= Materials provided =
━━━━━━━━━━

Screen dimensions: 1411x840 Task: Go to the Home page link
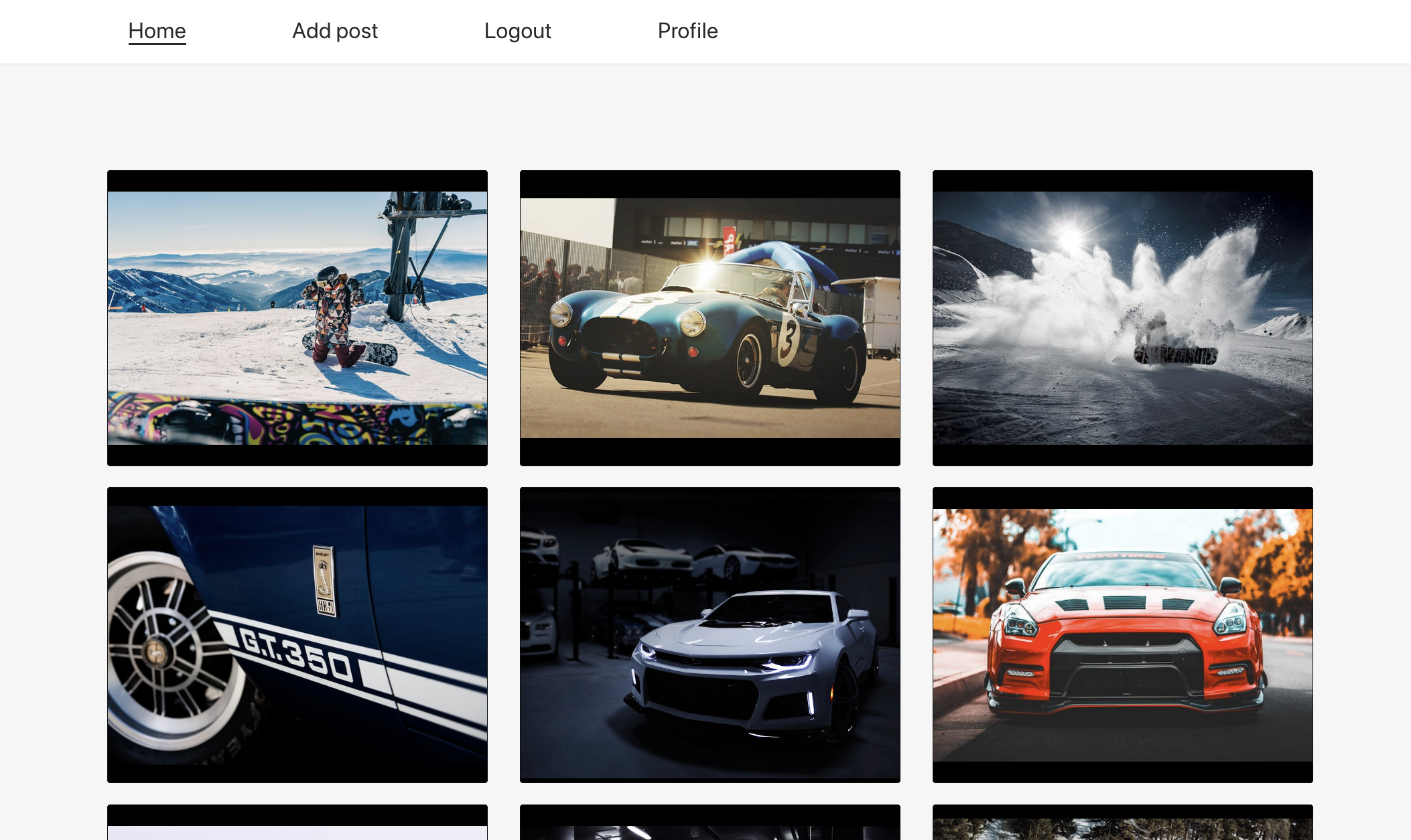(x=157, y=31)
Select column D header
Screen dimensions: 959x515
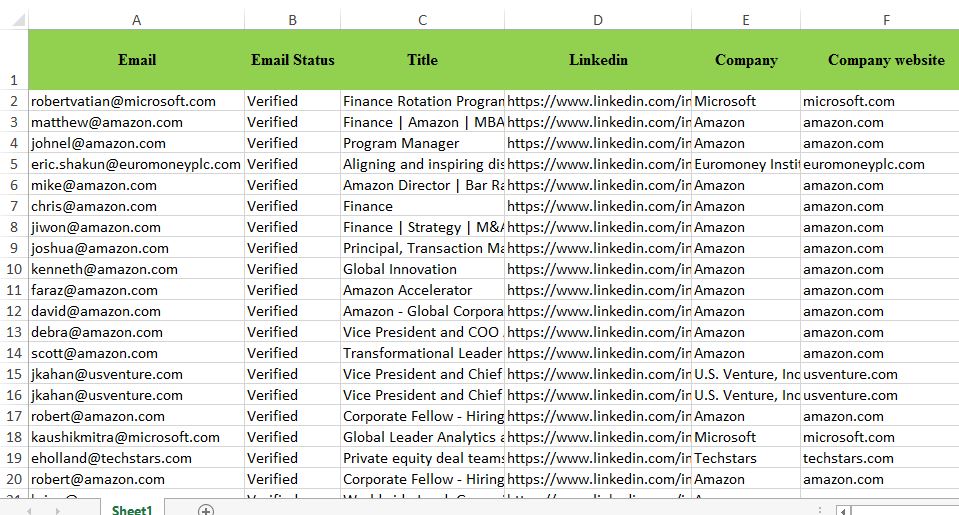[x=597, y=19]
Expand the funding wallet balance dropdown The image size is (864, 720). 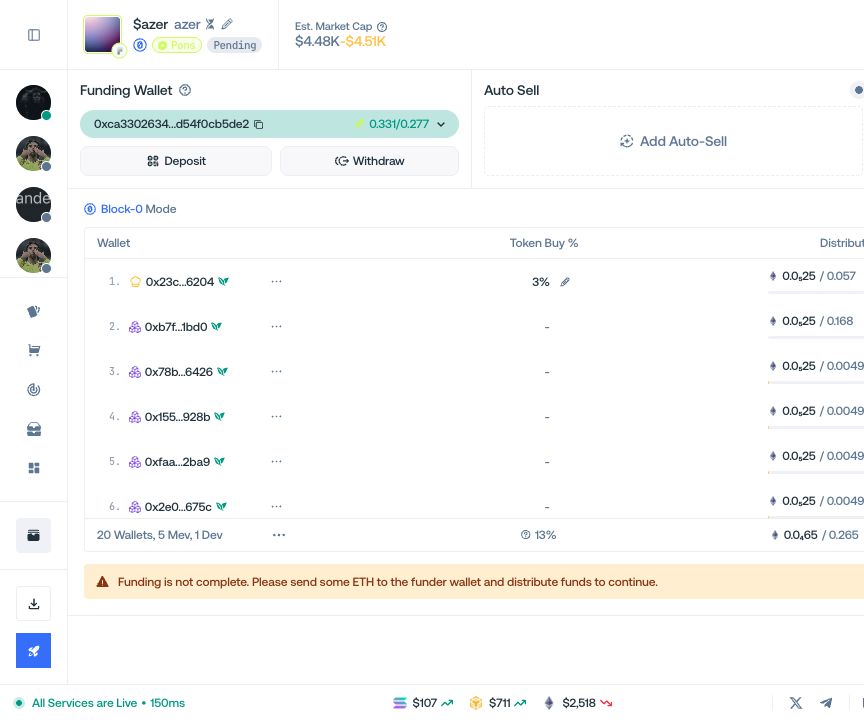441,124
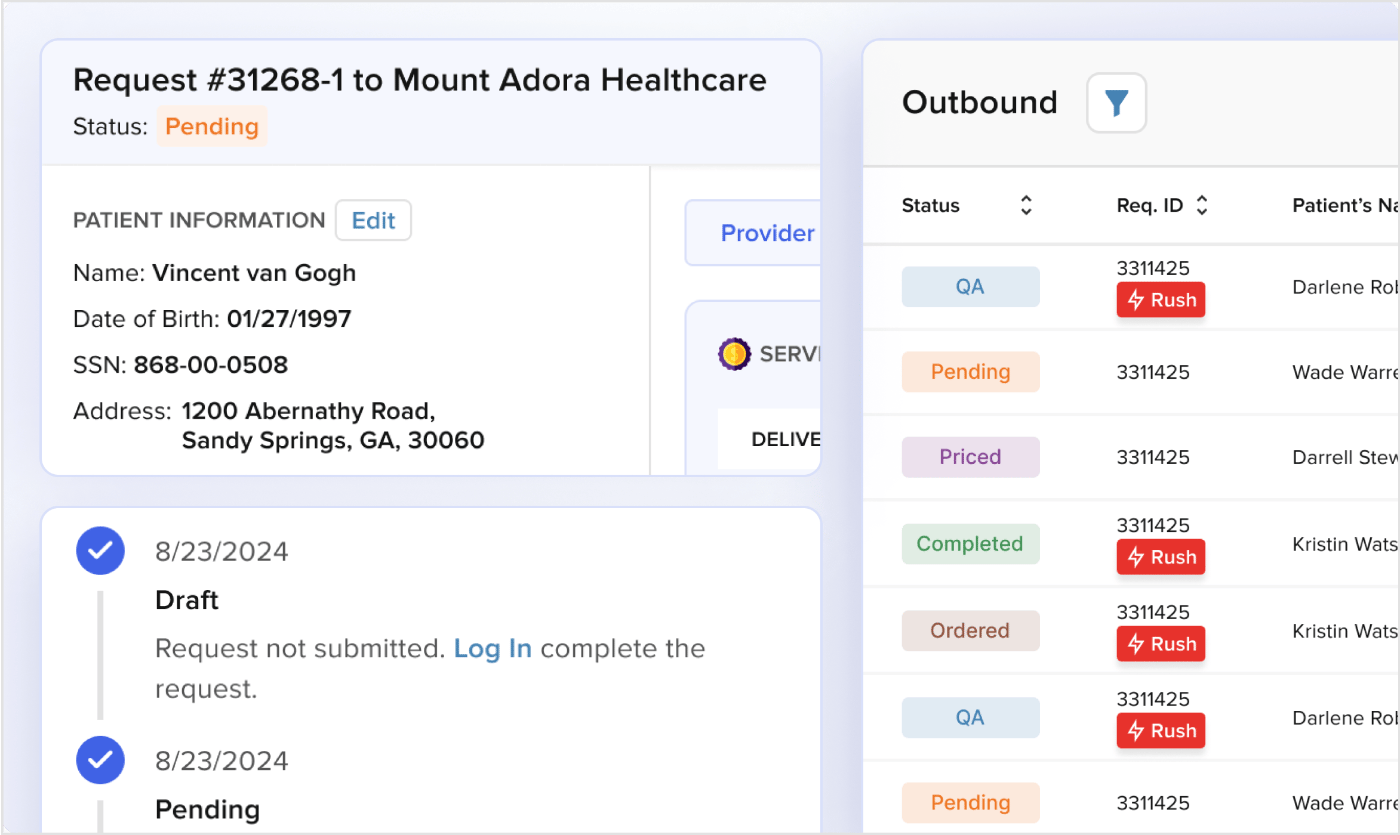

━━━━━━━━━━

Show each line of the entries above that contains the word "Screen", treating uppercase and lowercase as different.

Screen dimensions: 1411x840 Task: Go to the Home page link
Screen dimensions: 959x515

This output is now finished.